Source: Historic England
PRINCIPAL ELEMENTS
This bowl barrow survives as an earthen mound covered in rough grass in a fallow margin between an arable field to the north and open woodland (Westmere Strip) to the south. It measures approximately 30m wide and 0.4m high. There is evidence of an impact crater on the northern edge of the barrow measuring c1m diameter. This will undoubtedly have occurred during military training exercises.
EXTENT OF SCHEDULING
The area assessed includes a 2m buffer zone around the full circumference of the barrow.
Source: Historic England
The bowl barrow on the northern edge of Westmere Strip, most likely of Bronze Age origin, is scheduled for the following principal reasons:
* Survival: as a preserved earthwork monument representing the diversity of burial practices, beliefs and social organisation amongst early prehistoric communities.

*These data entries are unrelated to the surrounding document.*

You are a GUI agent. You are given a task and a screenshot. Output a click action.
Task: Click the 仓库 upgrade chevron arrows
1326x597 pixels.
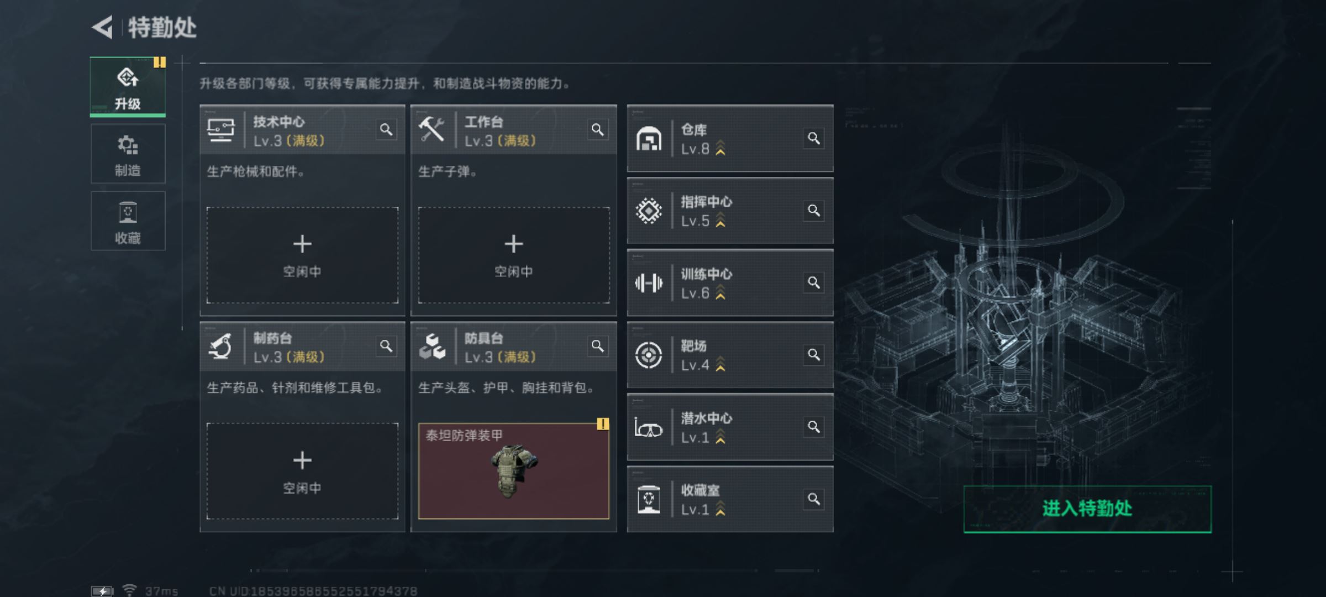point(720,148)
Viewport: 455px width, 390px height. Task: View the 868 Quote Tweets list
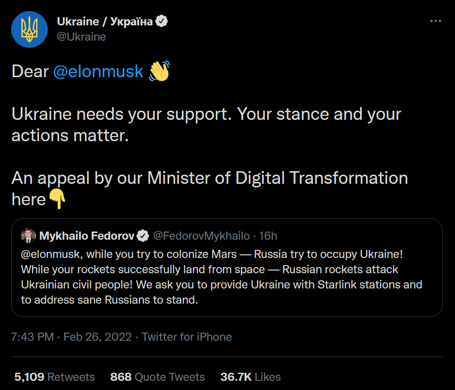[157, 377]
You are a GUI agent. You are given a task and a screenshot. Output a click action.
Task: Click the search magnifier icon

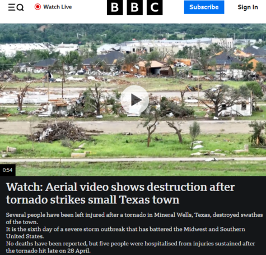click(20, 7)
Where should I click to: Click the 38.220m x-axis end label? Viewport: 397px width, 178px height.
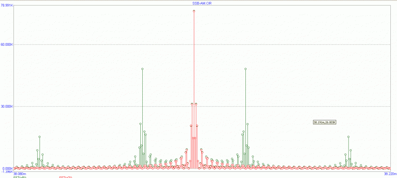tap(390, 174)
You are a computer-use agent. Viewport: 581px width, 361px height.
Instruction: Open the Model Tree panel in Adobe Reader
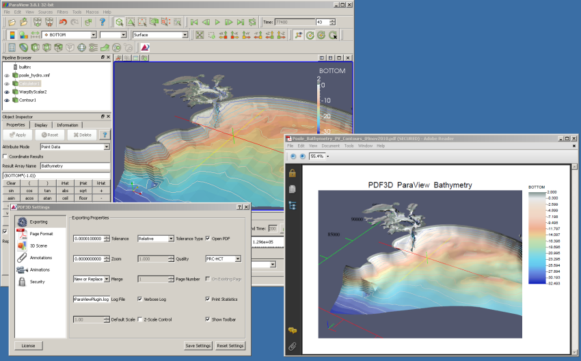[292, 204]
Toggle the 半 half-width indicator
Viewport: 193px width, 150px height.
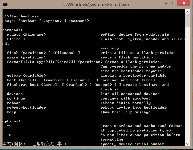59,144
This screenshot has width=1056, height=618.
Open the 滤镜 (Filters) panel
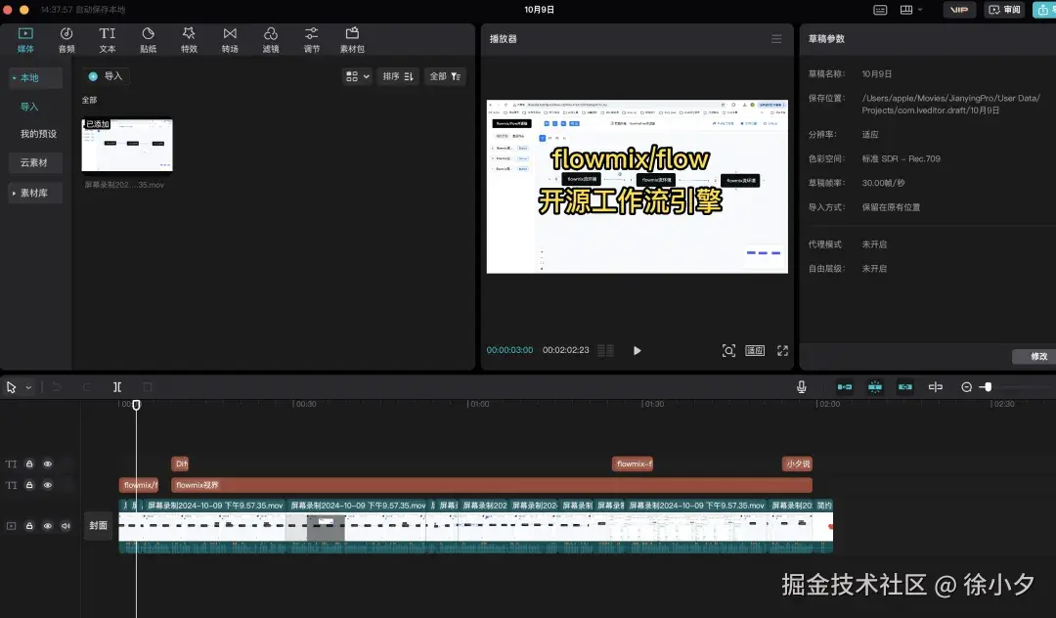click(270, 39)
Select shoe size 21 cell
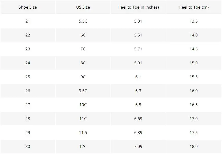The height and width of the screenshot is (155, 222). 28,21
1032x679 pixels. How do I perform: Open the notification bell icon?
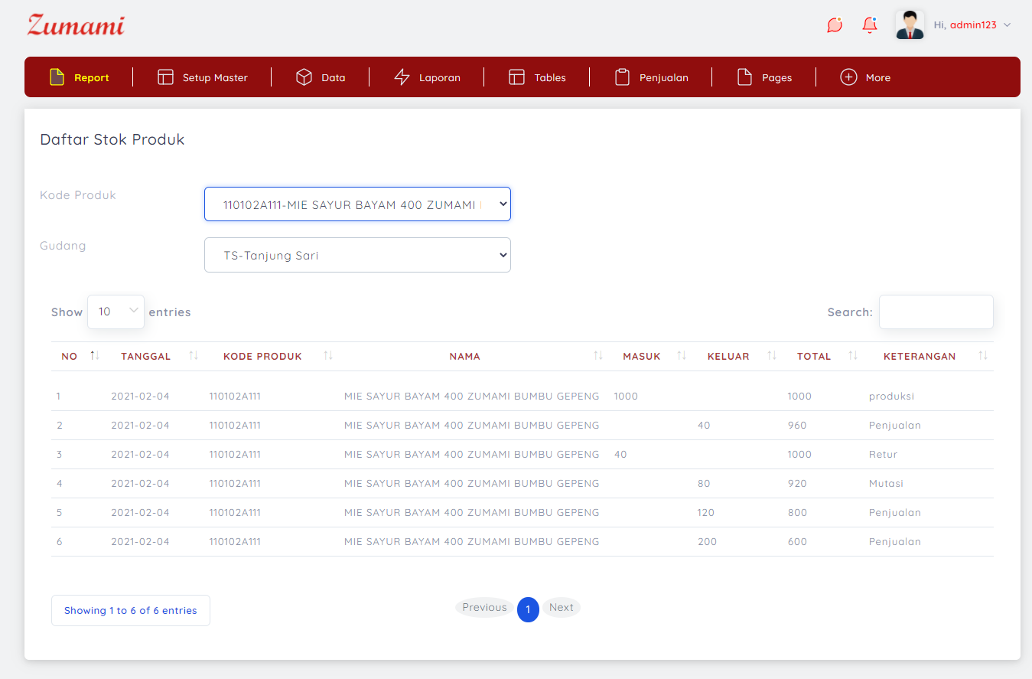(x=870, y=25)
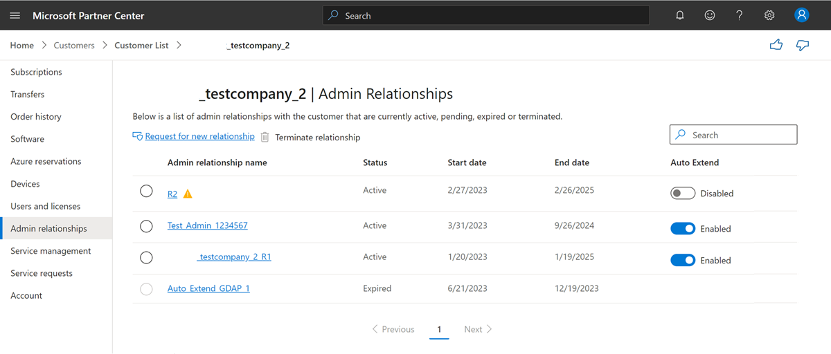Image resolution: width=831 pixels, height=354 pixels.
Task: Click Request for new relationship link
Action: point(199,137)
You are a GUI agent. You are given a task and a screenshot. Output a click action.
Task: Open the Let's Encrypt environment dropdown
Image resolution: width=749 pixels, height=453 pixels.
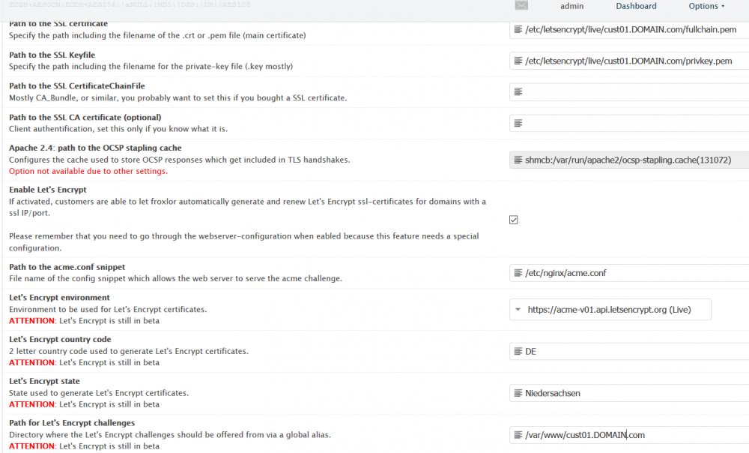click(x=610, y=309)
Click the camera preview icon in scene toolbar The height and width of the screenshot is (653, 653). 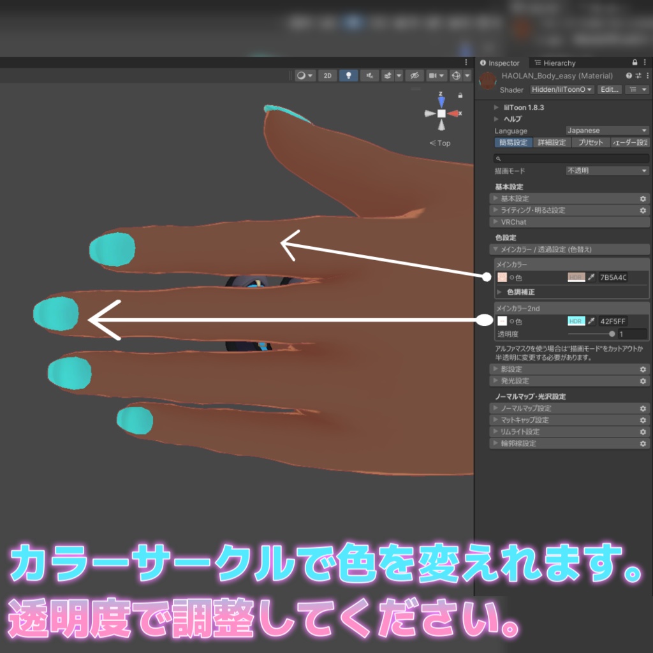[434, 75]
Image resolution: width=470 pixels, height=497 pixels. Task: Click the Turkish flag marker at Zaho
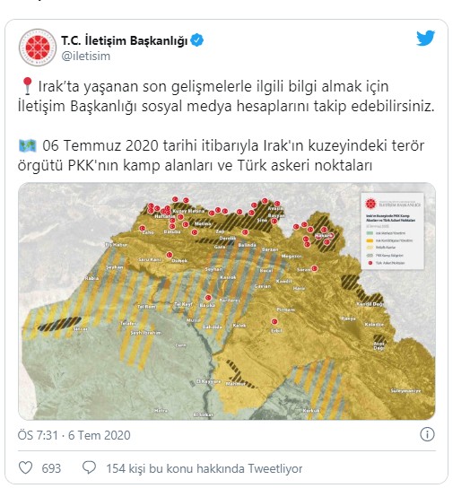point(143,228)
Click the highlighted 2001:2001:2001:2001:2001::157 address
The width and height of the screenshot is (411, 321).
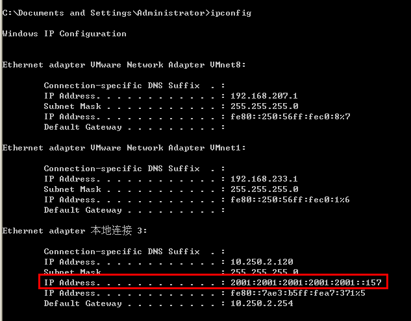coord(306,283)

* Potential: for the stratified archaeological deposits which retain considerable potential to provide invaluable evidence not only for the individuals buried within but also evidence for the ideology, variation in burial practices and social organisation of the communities and social networks that were using the landscape in this way.
* Group value: for its close proximity to other related contemporary designated monuments such as the bowl barrow, on Lowster Hill (NHLE 1003931) and the two bowl barrows 250m north-west of Prince of Wales Covert (NHLE 1430411). The barrow also holds a strong spatial relationship with scheduled monuments of later periods, including three moated manorial sites; north and south of Tottington Church (NHLE 1003948 and 1003949 respectively), the site of Sturston Hall (NHLE1002890) and the site of Holy Cross Church (NHLE1003947) forming a multi-period landscape unencumbered by modern development. It therefore offers a very high level of archaeological potential, in the form of buried deposits, to enable understanding of the continuity and change in the use of the landscape up to the present day.
Source: Historic England
Books and journals
Lawson, AJ, Martin, EA, Priddy, D, Taylor, A, East Anglian Archaeology Report No. 12 The Barrows of East Anglia, (1981)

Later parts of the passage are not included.